The petition gives the U.S. Fish and Wildlife Service 90 days to review the groups’ findings and respond.

“We’re at risk of losing this beautiful butterfly that has been in American backyards for generations,” said Tierra Curry, a senior scientist with the Center for Biological Diversity.

Laury Parramore, a U.S. Fish and Wildlife Service spokeswoman based in Arlington, Va., said the agency doesn’t formally comment on petitions.

However, Jeff Humphrey, Phoenix-based public outreach specialist for the agency’s Southwest Region, said the process of adding a species to the endangered list can take years.

Curry said that a backlog has led to long waits.

“The 90-day finding process can often last up to 12 months,” she said. “And even after species make it to the candidate list, they can sometimes spend 20 years on the list.”
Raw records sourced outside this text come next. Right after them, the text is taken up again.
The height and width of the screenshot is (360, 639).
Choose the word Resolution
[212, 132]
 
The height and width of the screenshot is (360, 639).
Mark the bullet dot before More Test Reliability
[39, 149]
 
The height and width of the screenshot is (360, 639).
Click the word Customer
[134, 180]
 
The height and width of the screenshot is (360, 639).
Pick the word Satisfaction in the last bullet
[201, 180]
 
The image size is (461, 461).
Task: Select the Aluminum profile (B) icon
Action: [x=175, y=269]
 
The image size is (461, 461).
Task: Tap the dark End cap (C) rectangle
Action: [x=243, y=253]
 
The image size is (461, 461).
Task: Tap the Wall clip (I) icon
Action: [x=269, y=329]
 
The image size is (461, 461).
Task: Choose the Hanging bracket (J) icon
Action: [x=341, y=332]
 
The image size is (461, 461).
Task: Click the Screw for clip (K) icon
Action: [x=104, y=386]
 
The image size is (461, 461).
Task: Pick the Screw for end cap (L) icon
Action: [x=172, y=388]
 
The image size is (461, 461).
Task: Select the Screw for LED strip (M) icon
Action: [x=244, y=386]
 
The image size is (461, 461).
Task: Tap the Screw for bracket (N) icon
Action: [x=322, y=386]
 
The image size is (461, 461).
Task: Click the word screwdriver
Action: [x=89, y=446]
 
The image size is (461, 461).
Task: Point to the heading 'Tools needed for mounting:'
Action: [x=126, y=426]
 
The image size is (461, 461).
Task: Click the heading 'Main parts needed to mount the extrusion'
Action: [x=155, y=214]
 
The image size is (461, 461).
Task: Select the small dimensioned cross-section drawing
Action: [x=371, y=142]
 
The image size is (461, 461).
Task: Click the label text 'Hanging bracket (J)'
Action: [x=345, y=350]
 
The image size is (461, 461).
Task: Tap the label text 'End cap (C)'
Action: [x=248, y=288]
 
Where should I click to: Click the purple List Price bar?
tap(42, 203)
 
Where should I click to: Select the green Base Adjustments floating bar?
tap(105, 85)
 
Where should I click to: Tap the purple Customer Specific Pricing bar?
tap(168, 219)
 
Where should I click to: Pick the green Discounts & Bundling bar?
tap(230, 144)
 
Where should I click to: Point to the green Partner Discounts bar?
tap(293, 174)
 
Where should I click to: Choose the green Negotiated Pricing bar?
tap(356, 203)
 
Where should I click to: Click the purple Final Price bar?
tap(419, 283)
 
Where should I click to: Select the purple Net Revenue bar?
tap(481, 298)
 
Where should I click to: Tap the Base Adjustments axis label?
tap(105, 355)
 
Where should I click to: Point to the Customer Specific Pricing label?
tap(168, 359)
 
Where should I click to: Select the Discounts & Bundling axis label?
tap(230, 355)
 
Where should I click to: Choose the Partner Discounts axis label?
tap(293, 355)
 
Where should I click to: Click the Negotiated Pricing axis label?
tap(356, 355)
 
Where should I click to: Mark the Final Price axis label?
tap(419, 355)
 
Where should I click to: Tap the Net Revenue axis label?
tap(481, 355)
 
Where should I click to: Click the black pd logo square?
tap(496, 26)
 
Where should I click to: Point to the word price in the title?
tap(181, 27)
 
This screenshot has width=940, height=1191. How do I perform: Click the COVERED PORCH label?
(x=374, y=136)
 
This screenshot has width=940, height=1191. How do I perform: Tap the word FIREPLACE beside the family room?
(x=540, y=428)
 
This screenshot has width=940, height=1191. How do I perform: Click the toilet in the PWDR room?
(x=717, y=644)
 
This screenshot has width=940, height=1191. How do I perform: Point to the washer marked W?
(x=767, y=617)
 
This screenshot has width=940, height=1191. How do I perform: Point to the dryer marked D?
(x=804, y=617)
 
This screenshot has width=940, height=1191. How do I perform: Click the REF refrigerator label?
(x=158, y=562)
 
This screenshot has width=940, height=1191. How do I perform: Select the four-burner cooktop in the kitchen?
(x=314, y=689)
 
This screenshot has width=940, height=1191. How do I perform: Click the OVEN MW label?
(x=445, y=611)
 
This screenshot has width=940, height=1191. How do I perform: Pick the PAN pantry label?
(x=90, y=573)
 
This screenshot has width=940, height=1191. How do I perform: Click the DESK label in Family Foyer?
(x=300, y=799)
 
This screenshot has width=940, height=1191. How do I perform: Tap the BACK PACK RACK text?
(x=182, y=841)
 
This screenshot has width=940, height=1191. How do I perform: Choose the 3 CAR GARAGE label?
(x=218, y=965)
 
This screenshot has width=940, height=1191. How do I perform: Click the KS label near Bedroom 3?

Environmental groups have grown increasingly worried about the drop in monarch populations. While the numbers can fluctuate wildly from year to year due to droughts and other natural causes, Karen Oberhauser, Steering Committee chair at the Monarch Joint Venture, said there has been an unmistakable downward trend over the past two decades after monarch populations peaked during the 1996-97 season.

“Last year was the lowest year on record for monarch butterfly populations,” Oberhauser said.

While many scientists initially thought that the decline of the iconic butterflies was due to a loss of habitat from logging in Mexico, Oberhauser said the reality is more complicated.

“The habitat loss has actually slowed down in recent years,” Oberhauser said.

Oberhauser said that monarchs face challenges ranging from a loss of habitat in the Corn Belt, where many monarchs are born, to insecticides used on genetically modified plants that destroy milkweed, the monarchs’ primary food source.

She pointed to a rise in neoincotinoids, a class of insecticides particularly damaging to butterflies. The petition noted that neoincotinoids are commonly used on the seeds of crops, including cotton grown in Arizona, a breeding site for monarchs.

Humphrey said the drop in monarch populations mirrors a much wider loss of pollinating creatures, such as bees and bats, a problem he said could have a serious impact on Arizona’s flora, particularly saguaros and flowers.

“The wildflowers that people come to Arizona from all over to see every spring could be in danger,” he said.

Curry said there are ways for citizens to help, including planting milkweed, a common flowering plant that can thrive in backyards, parks and other green spaces.

“If you plant the milkweed, they will come,” she said.